1. The Rugged, Manly Moustache
Well-mustachioed example: Tom Selleck
Defining qualities: Short, strong, rarely out of place. This moustache exemplifies the stern but fair, tough but loving, hardworking but attentive man.
Appropriate accessories: Brave, confident eyes; broad shoulders; dirt under the fingernails; matching chest hair.
Mustachio-meter rating: 10. If you can pull it off, this moustache is a definite winner that makes both men and women take notice. Don’t believe us? As of this writing, Tom Selleck’s moustache has its very own Facebook page with 33,042 fans.
2. The Intellectual Moustache
Well-mustachioed example: Alex Trebek (pre-2001)
Defining qualities: Well-trimmed, even, and rising from the ends of the mouth to a level peak below the nose. Touch of grey optional but encouraged.
Appropriate accessories: Reading glasses; friendly smile; understanding/non-condescending demeanor when correcting the mistakes of others; wall of blue screens featuring categorized questions.
Mustachio-meter rating: 8.5. This moustache won’t necessarily get you noticed by the fairer sex, but it does speak nicely to your intellect. The non-threatening nature of the style also tends to emit a tender, gentle vibe. Just don’t go ruining that image by insisting that others only answer you in the form of a question.
3. The Trustworthy Moustache
Well-mustachioed example: Chris Hadfield
Defining qualities: Well groomed, exuding an aura of warmth, and a general “Don’t worry, everything’s going to be okay, I’ll take care of it” vibe.
Appropriate accessories: An inviting smile, humility, intelligence, and compassion. Your own space station really helps too, if you happen to command one.
Mustachio-meter rating: 9.5. In this crazy world, who doesn’t appreciate a friend or colleague they can trust? Whether you need someone to babysit your children, run the International Space Station, sing David Bowie songs in orbit, or amaze folks by simply wringing out a wet cloth in zero gravity, the candidate has to be someone you can count on. If his moustache says, “NASA trusts me,” you have nothing to worry about.

▶ Exercise instructions
Quote the moustache list word for word between "2. The Intellectual" and "of a question.", inclusive. The items have nothing to do with the moustache list.

▶ Supplied data

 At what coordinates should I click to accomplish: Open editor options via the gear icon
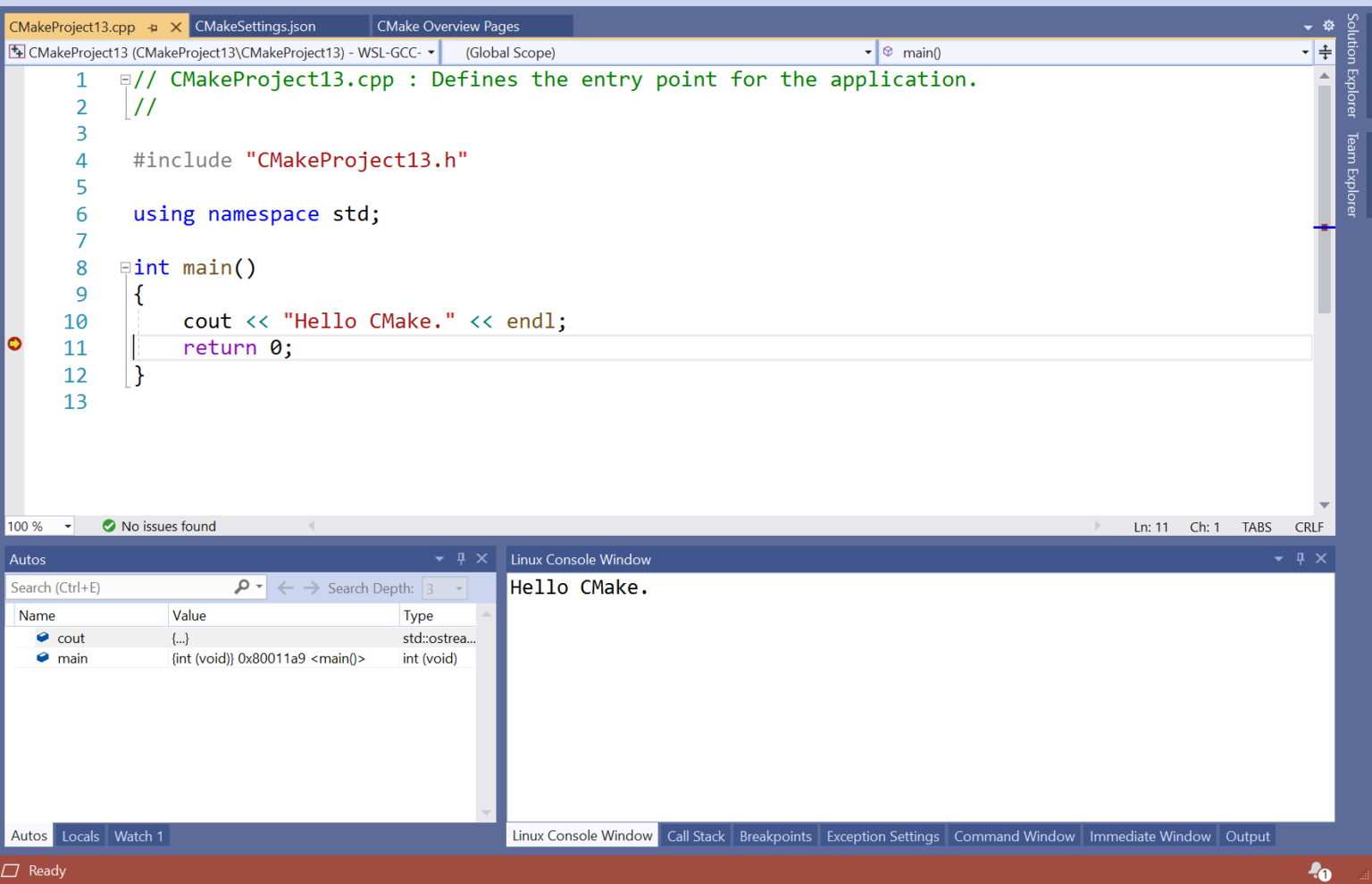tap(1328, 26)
---
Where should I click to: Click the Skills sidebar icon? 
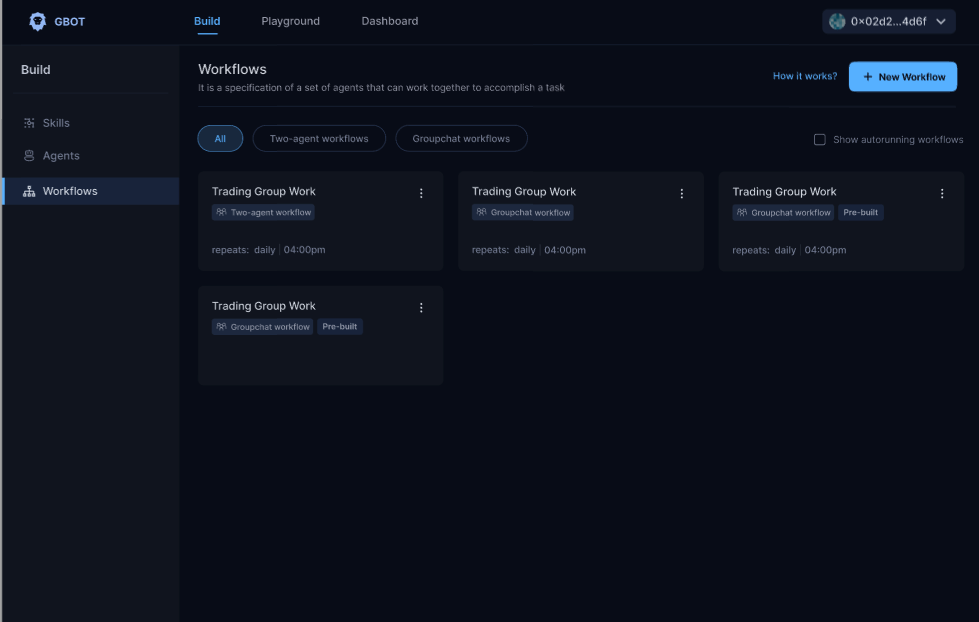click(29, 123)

▶ The answer
2. The Intellectual Moustache
Well-mustachioed example: Alex Trebek (pre-2001)
Defining qualities: Well-trimmed, even, and rising from the ends of the mouth to a level peak below the nose. Touch of grey optional but encouraged.
Appropriate accessories: Reading glasses; friendly smile; understanding/non-condescending demeanor when correcting the mistakes of others; wall of blue screens featuring categorized questions.
Mustachio-meter rating: 8.5. This moustache won’t necessarily get you noticed by the fairer sex, but it does speak nicely to your intellect. The non-threatening nature of the style also tends to emit a tender, gentle vibe. Just don’t go ruining that image by insisting that others only answer you in the form of a question.